Samiur Rahman

Personal information
- Born: 3 December 1953 Dacca, East Bengal, Pakistan
- Died: 19 April 2022 (aged 68) Dhaka, Bangladesh
- Batting: Right-handed
- Bowling: Right-arm fast-medium

International information
- National side: Bangladesh;
- ODI debut (cap 10): 31 March 1986 v Pakistan
- Last ODI: 2 April 1986 v Sri Lanka

Career statistics
| Competition | ODI |
| Matches | 2 |
| Runs scored | 4 |
| Batting average | 2.00 |
| 100s/50s | 0/0 |
| Top score | 4 |
| Balls bowled | 60 |
| Wickets | 0 |
| Bowling average | – |
| 5 wickets in innings | – |
| 10 wickets in match | – |
| Best bowling | – |
| Catches/stumpings | 1/– |
- Source: Cricinfo, 19 April 2022

= Samiur Rahman =

Bangladeshi cricketer and umpire (1953–2022)

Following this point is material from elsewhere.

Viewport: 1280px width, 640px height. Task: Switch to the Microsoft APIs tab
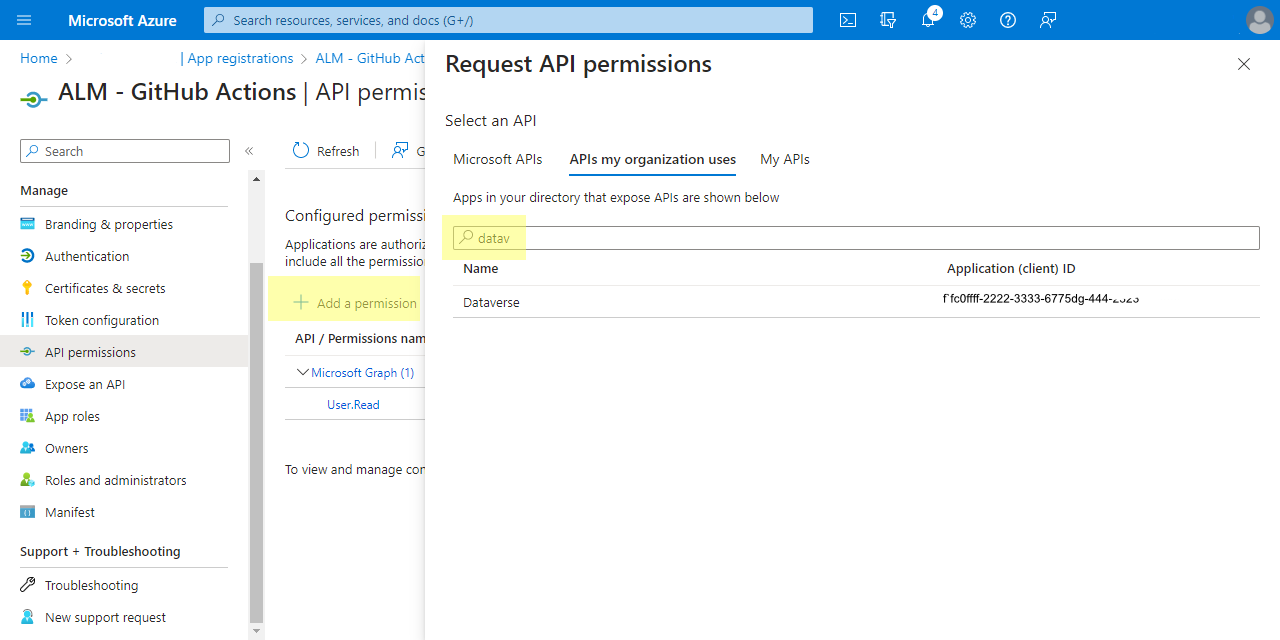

Samiur Rahman (3 December 1953 – 19 April 2022) was a Bangladeshi cricketer and umpire. He played for Bangladesh in its first-ever One Day International (ODI) game against Pakistan at Moratuwa, Sri Lanka in 1986 Asia Cup. He played in two ODIs. Apart from being a new ball swing bowler, he was also a useful lower order batsman. Like his brother, Yousuf Rahman (better known as Yousuf Babu), Sami was a regular for the national side in the first half of the 1980s.

== Career ==
Though Rahman was overlooked for the first ICC Trophy in 1979, he was a vital member of the side that finished fourth in 1982. He took seven wickets at 18.85 a piece. His best bowling, 3/31 came in the first match against West Africa. In 1986, Rahman played in only three matches taking three wickets.

Rahman was a Bangladesh Cricket Board (BCB) umpire of more than one hundred matches and served as a match referee in 25 T20 matches.

Rahman died on 19 April 2022, aged 66. He had been ill for two years having been diagnosed with a brain tumour and suffering from other health complications.